If I make it to 90 years old, I figure that’s the time to try it. Along with wingsuit flying (but perhaps not at the same time).

The most suspicious unexplained thing is why the linked news report about the deaths does not include a photo of Taylor Swift, and does not state whether the 3 men were known to be Swifties.

The thing to understand is that distilling doesn’t create the methanol, the fermentation does. So when you make a batch of beer it has some amount of methanol in it, just at a low enough concentration that you don’t have to worry about it.

Now run that batch of beer through a still (or freeze distill) and keep everything that comes out: you still have the same amount of methanol (no more, no less), just now in a smaller amount of liquid. It’s easier to drink more of it, but you’ll get off flavors and the alcohol will still probably kill you first if you drink too much of it (but you may get a headache afterwards).

Or, run that batch of beer through a still and keep just the first and last bits that come out (heads and tails) and sell those to some unsuspecting drunk. Now you have a problem, because you’ve concentrated the methanol and made it easy to drink a bunch of it.

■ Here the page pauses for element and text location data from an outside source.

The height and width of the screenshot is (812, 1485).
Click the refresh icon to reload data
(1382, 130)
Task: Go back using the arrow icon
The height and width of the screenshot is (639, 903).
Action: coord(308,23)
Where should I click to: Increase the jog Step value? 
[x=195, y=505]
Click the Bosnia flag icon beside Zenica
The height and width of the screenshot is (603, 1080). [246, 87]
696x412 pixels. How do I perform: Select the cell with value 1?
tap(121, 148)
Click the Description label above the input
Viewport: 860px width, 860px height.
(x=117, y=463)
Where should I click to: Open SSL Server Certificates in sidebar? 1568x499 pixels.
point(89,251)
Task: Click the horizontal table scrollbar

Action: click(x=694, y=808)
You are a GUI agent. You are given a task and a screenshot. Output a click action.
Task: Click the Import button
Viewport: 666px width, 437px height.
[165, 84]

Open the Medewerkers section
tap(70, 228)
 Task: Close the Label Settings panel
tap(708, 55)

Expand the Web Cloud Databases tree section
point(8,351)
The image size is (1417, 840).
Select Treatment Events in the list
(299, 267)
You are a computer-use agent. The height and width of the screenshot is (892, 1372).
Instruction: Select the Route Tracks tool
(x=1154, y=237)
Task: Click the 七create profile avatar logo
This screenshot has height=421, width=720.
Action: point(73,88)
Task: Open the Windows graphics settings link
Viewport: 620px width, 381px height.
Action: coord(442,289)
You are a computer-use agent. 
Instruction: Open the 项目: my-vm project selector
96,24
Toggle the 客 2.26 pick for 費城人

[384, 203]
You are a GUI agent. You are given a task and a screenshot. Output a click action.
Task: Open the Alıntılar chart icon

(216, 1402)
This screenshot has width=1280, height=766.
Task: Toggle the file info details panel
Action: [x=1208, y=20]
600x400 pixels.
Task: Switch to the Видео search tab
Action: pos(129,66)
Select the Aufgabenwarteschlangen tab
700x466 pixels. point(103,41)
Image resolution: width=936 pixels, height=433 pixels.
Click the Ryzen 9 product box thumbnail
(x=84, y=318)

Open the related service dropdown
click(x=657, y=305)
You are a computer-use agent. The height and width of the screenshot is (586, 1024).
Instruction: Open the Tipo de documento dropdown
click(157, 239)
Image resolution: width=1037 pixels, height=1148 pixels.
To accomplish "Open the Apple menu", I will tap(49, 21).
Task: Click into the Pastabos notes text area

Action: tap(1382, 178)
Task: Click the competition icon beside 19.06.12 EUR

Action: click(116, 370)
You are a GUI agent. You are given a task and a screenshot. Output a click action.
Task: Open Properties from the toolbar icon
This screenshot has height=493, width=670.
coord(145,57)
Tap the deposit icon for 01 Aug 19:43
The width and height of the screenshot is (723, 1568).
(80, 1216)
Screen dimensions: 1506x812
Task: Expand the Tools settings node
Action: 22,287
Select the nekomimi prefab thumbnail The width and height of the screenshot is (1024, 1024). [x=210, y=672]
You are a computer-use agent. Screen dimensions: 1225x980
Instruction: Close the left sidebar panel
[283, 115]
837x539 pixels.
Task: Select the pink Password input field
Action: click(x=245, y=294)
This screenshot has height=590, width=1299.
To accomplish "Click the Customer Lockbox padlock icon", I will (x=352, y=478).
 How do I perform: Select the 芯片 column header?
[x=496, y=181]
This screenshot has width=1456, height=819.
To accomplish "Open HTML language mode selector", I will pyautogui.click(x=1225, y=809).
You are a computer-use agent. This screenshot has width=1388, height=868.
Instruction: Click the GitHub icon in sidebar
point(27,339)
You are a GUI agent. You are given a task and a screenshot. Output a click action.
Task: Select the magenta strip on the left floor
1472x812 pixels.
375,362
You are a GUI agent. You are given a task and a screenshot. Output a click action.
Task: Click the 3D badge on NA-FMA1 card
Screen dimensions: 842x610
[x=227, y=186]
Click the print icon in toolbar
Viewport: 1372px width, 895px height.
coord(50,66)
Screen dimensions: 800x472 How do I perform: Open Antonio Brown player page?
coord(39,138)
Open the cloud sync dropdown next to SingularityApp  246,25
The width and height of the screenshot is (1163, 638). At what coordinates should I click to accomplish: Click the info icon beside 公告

That poor guy could die.

There can be another issue with home distillation: lead.

That is 100% an issue with it being illegal and people making jerry-rigged stills out of not-food-safe materials, not something inherent in the process.

Which is why I said it can be a problem.

Judging by this CDC page about lead poisoning, it could be relevant here (bolding mine):

Basic Decontamination

Victims who are able may assist with their own decontamination. Quickly remove and double-bag contaminated clothing and personal belongings.

Flush exposed skin and hair with copious amounts of water for at least 20 minutes. Wash with soap and rinse thoroughly with water. For minor skin contact, avoid spreading the material on unaffected skin (HSDB 2007). Use caution to avoid hypothermia when decontaminating victims, particularly children or the elderly. Use blankets or warmers after decontamination as needed.

So they were outside in the cold decontaminating themselves and forgot to use caution because they were drunk.

Just saying lead is another thing to watch for in their tox screens, given that enough of it causes encephalopathy and can induce coma.

I would assume they’d have to treat it like a crime scene until they were sure no crime was committed, or they were sure they were done collecting evidence from the site.

I’d certainly hope that was the case, anyway.

I understand that repeated exposure to lead is bad, in that it builds up in the body and the result is bad.

I don’t think that a one-time lead exposure is usually toxic (cue the funny comments about exposure to .32 calibre lead)

Oh, I agree. Far better for the LEOs to treat it like a crime scene until they’re sure it isn’t / wasn’t. Such as the disaster the initial responding officers made of the JonBenet Ramsey case.

I just found the wording of the newspaper article to be funny:

There were no obvious signs of foul play “observed at or near the crime scene,” according to police.

Once it’s not “foul play” it’s also not still a crime scene. Admittedly it was the police spokesperson who clouded the issue, but police spokesfolks are (in)famous for ponderous malapropisms. How about the newspaper writer notice that dumbness and write something smoother like:

According to police there were no obvious signs of foul play observed at or near where the bodies were found.

or

According to police there were no obvious signs of foul play observed at the scene of the tragedy.

They said there were no “obvious signs” of foul play, not that it wasn’t foul play. Just because the guys didn’t have bullet holes or smashed in skulls doesn’t rule out other, less obvious, types of foul play, like deliberate poisoning. And this whole thing is just so weird that I think it would be the heights of incompetence to not take the time to rule out such things. Sure, maybe it was all just a nearly inconceivable series of improbabilities, but that’s not the way to bet.

Sure, but it sounds like they’ve already made up their minds that a crime has been committed

They just haven’t found any evidence of a crime.

The Lou Dobbs Theory of investigation.